Policymakers have indicated, via their median ‘dot plot’ projections and public comments, that rates will likely stay high until the end of the year, yet futures markets are still betting they will be cut.
One reason for the disconnect is the fear stress around the debt standoff will damage the economy and markets enough to force the Fed’s hand.
Unless congressional agreement is reached, Treasury will run out of cash some time around June-October, roughly when or just after rates are expected to reach the peak of the most aggressive hiking cycle in 40 years.
Congressional brinkmanship over sovereign default is all too common. According to the Treasury, Congress has acted 78 times to permanently raise, temporarily extend, or revise the definition of the debt limit since 1960.
What is rare is having that uncertainty coincide with the Federal Reserve cranking up interest rates. The current situation could not be further removed from the last time debt ceiling episodes really spooked markets in 2011 and 2013.

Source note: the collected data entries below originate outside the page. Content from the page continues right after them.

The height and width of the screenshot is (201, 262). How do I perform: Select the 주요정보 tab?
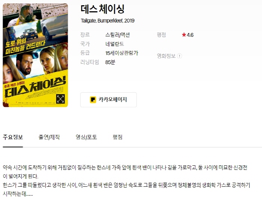coord(13,137)
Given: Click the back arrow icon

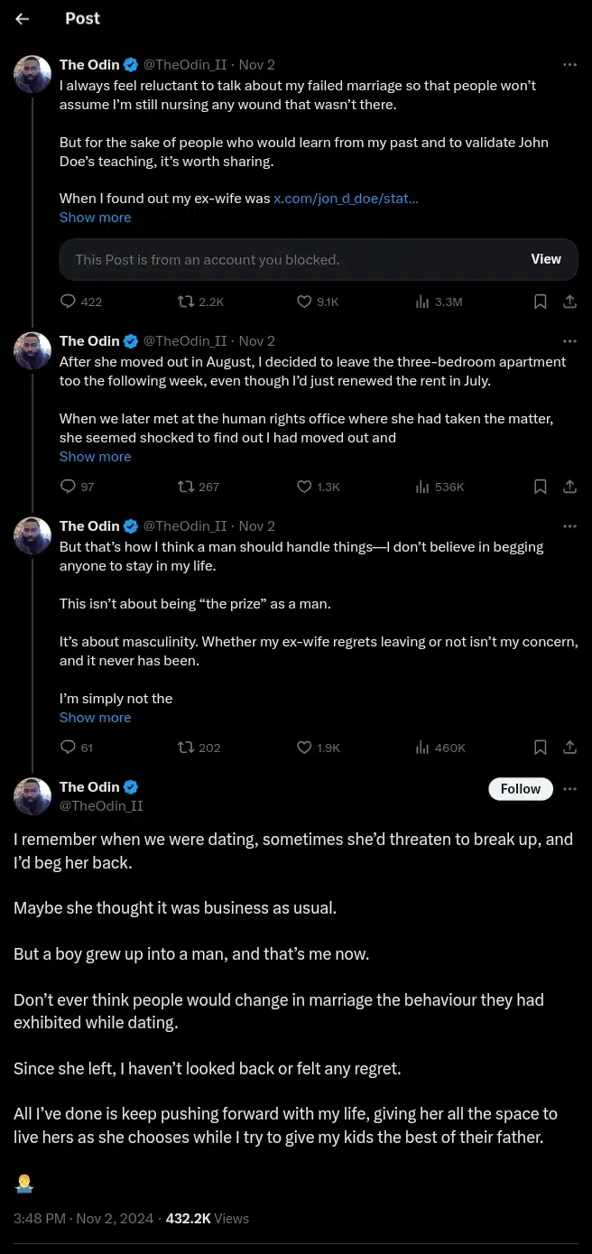Looking at the screenshot, I should pos(23,19).
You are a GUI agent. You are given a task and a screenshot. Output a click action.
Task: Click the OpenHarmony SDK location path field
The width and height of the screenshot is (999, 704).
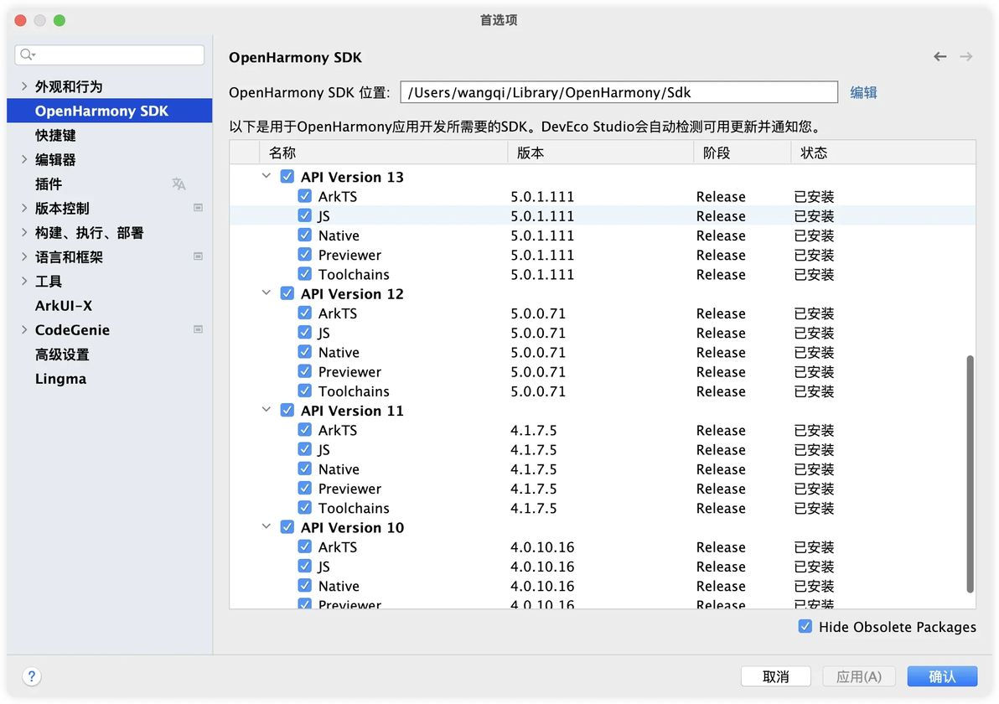coord(619,92)
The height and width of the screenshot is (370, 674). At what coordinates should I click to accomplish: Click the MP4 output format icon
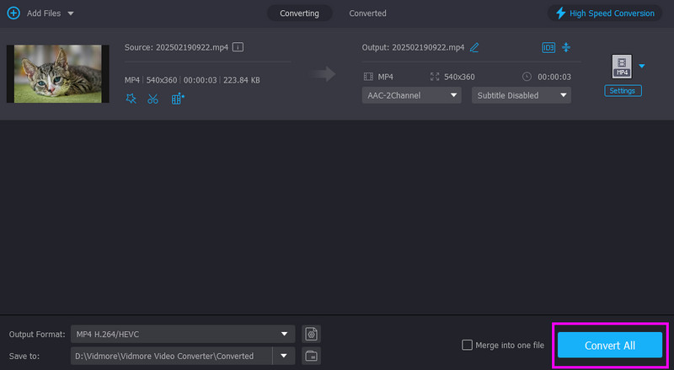coord(622,66)
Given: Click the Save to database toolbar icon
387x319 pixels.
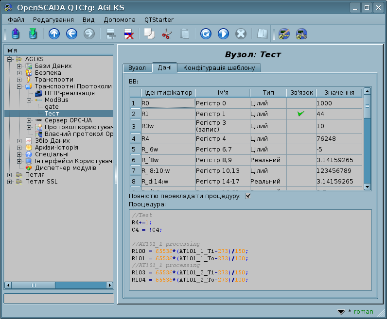Looking at the screenshot, I should 33,34.
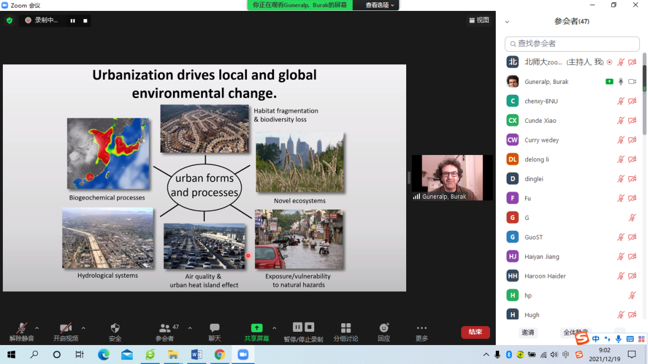Image resolution: width=648 pixels, height=364 pixels.
Task: Open the 聊天 chat panel
Action: 214,328
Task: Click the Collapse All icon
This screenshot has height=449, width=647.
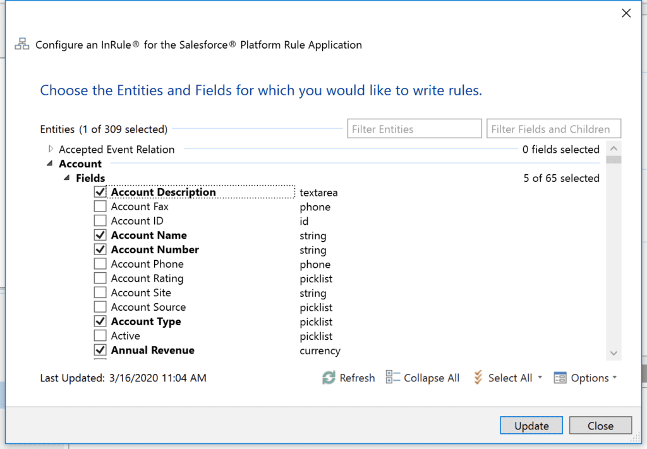Action: [x=392, y=378]
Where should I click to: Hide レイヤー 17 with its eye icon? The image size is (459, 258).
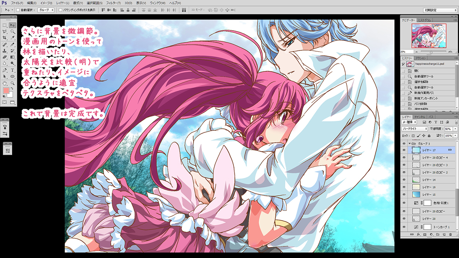tap(404, 150)
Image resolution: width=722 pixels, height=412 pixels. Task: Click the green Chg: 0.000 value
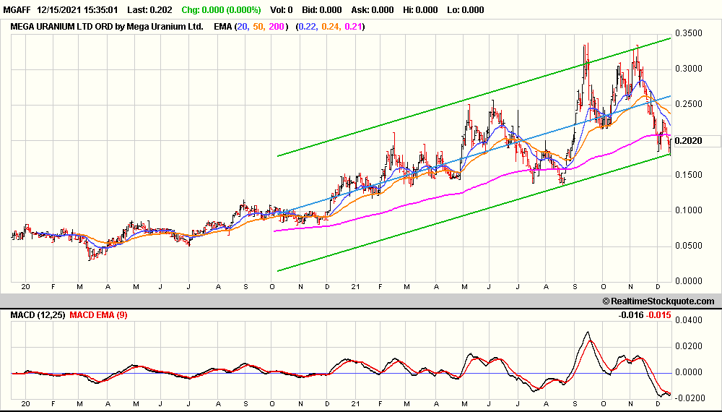click(221, 9)
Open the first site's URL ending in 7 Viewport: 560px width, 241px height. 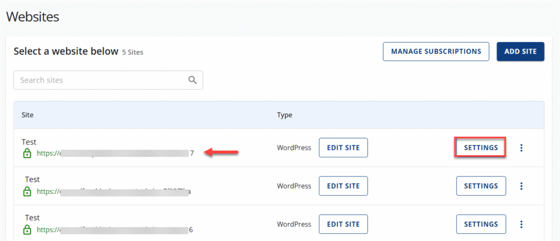(x=115, y=154)
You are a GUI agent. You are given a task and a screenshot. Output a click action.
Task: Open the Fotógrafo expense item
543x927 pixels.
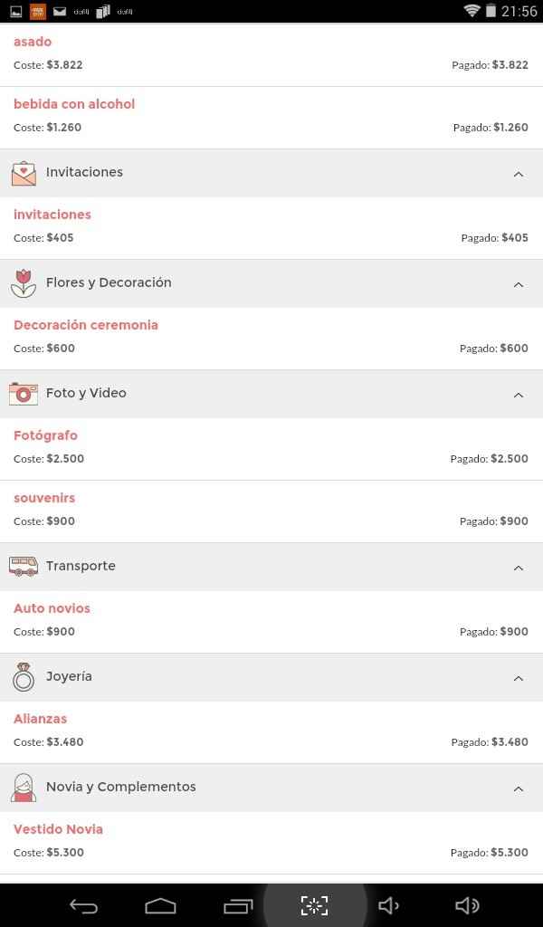click(272, 449)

“Fed pricing wasn’t an issue then. This time around it is the culmination of factors that is making the market so nervous,” said Gennadiy Goldberg, U.S. rates strategist at TD Securities. “There’s no hiding place.”
When the U.S. government came within hours of running out of cash in mid-2011 and October 2013 U.S. interest rates were anchored at a record low 0%-0.25% range that would ultimately hold for seven years between late 2008 and late 2015.

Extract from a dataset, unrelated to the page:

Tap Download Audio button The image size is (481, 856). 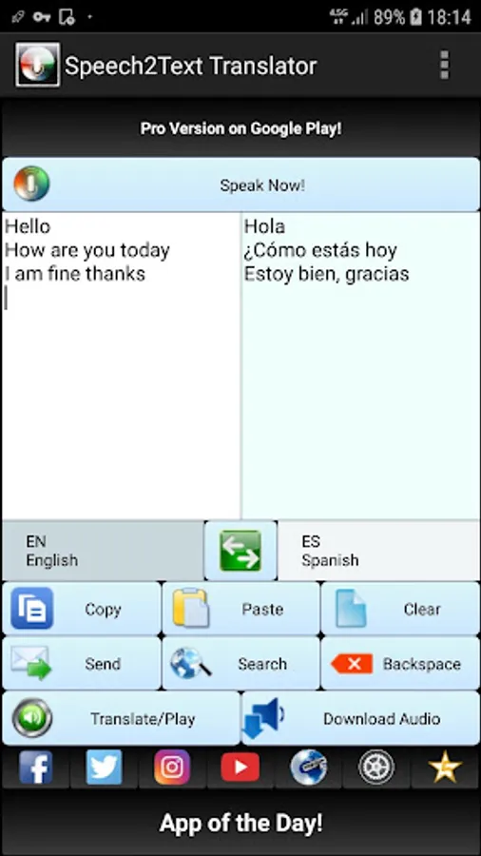pos(360,718)
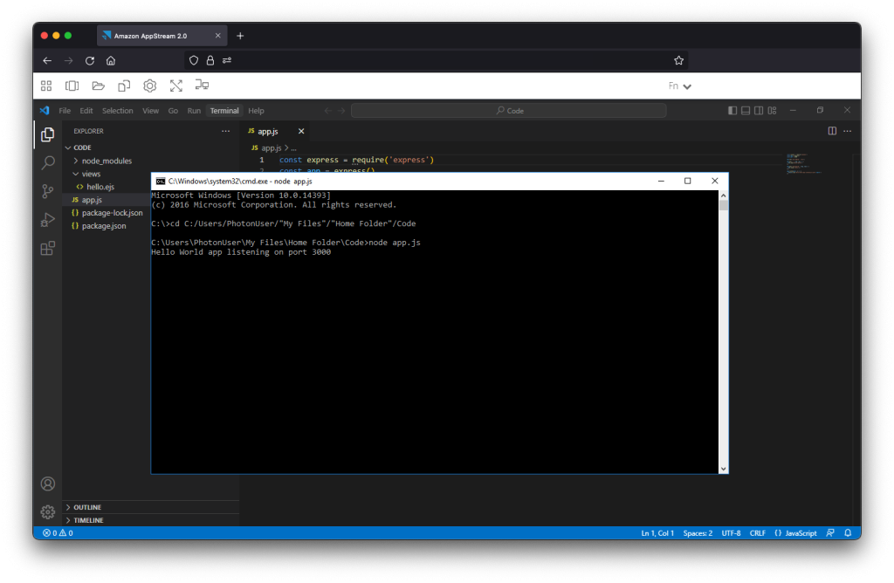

The path for interest rates was not a concern. The Fed’s message was clear – cementing the post-GFC recovery and vanquishing the forces of deflation would keep official borrowing costs anchored around zero for a long time.
It’s a very different story today.
THE X-DATE FACTOR
Historical comparisons are hard. One possible way is comparing the spread between T-bill yields and overnight index swaps (OIS), effectively implied Fed expectations, in the run-up to previous crisis points.

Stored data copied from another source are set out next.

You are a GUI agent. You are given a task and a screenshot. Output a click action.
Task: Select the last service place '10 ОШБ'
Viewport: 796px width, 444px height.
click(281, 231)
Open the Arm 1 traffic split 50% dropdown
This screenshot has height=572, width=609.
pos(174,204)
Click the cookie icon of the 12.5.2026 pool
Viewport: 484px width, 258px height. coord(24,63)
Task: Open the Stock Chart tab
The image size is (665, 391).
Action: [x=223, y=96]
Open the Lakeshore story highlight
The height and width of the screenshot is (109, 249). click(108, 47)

The three-month bill yield is currently around 15 basis points higher than three-month OIS. Last week the spread was as wide as 30 bps.
This is uncommon – all else equal, bills should yield less than OIS. Even in 2011, when the U.S. sovereign credit rating was downgraded for the first time, bills still yielded less than OIS, while the distortions in 2013 flipped the spread by only a few basis points.
So it seems investors are not only reluctant to hold T-bills maturing over the next three-six months because that’s when the government may run out of cash – the so-called ‘X-date’ – but also because of the murky outlook for monetary policy.
The Fed is expected to raise rates again in May and could still even tighten again in June if policymakers think inflation and growth data warrant it.
This is partly behind the elevated level of bill yields for the coming months, but going further into the third quarter they start to fall back again sharply.
“Some people may be building some debt ceiling risks into their monetary policy expectations,” said Benson Durham, head of global policy at Piper Sandler. “The debt ceiling and monetary policy are going to be more intertwined in the coming months.”
The debt ceiling is the maximum amount the U.S. government can borrow to meet its financial obligations. When the ceiling is reached, the Treasury cannot issue any more bills, bonds or notes. It can only pay bills through tax revenues.
U.S. House of Representatives Speaker Kevin McCarthy this week outlined spending cuts he said his fellow Republicans would demand in exchange for voting to raise the government’s $31.4 trillion debt limit.
Treasury Secretary Janet Yellen has said government default would trigger an “economic and financial catastrophe.” Most politicians, officials and market participants say it is unthinkable.
The brinkmanship between the two main parties always gives way to eventual agreement on raising the ceiling, but this Congress is particularly polarized.
Treasury may be hoping that the economy grew faster in the first quarter than it had budgeted for as this could potentially boost incoming tax receipts and push back the X-Date.
(The opinions expressed here are those of the author, a columnist for Reuters.)